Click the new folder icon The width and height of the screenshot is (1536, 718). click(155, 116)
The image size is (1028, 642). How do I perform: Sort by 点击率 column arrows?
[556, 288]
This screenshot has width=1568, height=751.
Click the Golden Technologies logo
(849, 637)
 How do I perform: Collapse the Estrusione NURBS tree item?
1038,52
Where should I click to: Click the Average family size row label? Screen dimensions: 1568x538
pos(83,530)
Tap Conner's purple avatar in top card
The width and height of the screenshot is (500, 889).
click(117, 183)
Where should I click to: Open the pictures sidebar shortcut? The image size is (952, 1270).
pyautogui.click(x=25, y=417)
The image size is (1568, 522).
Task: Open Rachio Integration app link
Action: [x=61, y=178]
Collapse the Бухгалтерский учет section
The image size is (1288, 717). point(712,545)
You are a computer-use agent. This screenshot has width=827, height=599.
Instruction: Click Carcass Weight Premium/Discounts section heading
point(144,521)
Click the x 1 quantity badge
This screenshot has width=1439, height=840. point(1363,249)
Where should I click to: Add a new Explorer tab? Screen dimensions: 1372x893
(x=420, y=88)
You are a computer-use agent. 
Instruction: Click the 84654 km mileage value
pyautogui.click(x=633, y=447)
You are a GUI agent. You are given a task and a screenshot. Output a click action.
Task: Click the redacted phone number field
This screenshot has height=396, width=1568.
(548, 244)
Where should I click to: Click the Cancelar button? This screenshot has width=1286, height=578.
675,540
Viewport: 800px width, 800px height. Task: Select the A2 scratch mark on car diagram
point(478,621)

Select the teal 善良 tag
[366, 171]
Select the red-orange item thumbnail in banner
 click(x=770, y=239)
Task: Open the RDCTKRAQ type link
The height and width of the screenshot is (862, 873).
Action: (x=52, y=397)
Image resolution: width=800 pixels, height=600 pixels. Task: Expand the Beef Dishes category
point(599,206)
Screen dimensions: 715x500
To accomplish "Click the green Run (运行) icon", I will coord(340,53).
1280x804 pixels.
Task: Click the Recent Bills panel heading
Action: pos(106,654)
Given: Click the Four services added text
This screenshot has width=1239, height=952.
▬▬▬▬▬▬
## Aim of the exercise
Once you have read the listing above, set it down again without alteration.

## Expected answer
Click the new folder icon The width and height of the screenshot is (1536, 718). click(155, 116)
The image size is (1028, 642). How do I perform: Sort by 点击率 column arrows?
[556, 288]
This screenshot has width=1568, height=751.
Click the Golden Technologies logo
(849, 637)
 How do I perform: Collapse the Estrusione NURBS tree item?
1038,52
Where should I click to: Click the Average family size row label? Screen dimensions: 1568x538
pos(83,530)
Tap Conner's purple avatar in top card
The width and height of the screenshot is (500, 889).
click(117, 183)
Where should I click to: Open the pictures sidebar shortcut? The image size is (952, 1270).
pyautogui.click(x=25, y=417)
The image size is (1568, 522).
Task: Open Rachio Integration app link
Action: [x=61, y=178]
Collapse the Бухгалтерский учет section
The image size is (1288, 717). point(712,545)
You are a computer-use agent. This screenshot has width=827, height=599.
Instruction: Click Carcass Weight Premium/Discounts section heading
point(144,521)
Click the x 1 quantity badge
This screenshot has width=1439, height=840. point(1363,249)
Where should I click to: Add a new Explorer tab? Screen dimensions: 1372x893
(x=420, y=88)
You are a computer-use agent. 
Instruction: Click the 84654 km mileage value
pyautogui.click(x=633, y=447)
You are a GUI agent. You are given a task and a screenshot. Output a click action.
Task: Click the redacted phone number field
This screenshot has height=396, width=1568.
(548, 244)
Where should I click to: Click the Cancelar button? This screenshot has width=1286, height=578.
675,540
Viewport: 800px width, 800px height. Task: Select the A2 scratch mark on car diagram
point(478,621)

Select the teal 善良 tag
[366, 171]
Select the red-orange item thumbnail in banner
 click(x=770, y=239)
Task: Open the RDCTKRAQ type link
The height and width of the screenshot is (862, 873).
Action: (x=52, y=397)
Image resolution: width=800 pixels, height=600 pixels. Task: Expand the Beef Dishes category
point(599,206)
Screen dimensions: 715x500
To accomplish "Click the green Run (运行) icon", I will coord(340,53).
1280x804 pixels.
Task: Click the Recent Bills panel heading
Action: pos(106,654)
Given: Click the Four services added text
This screenshot has width=1239, height=952.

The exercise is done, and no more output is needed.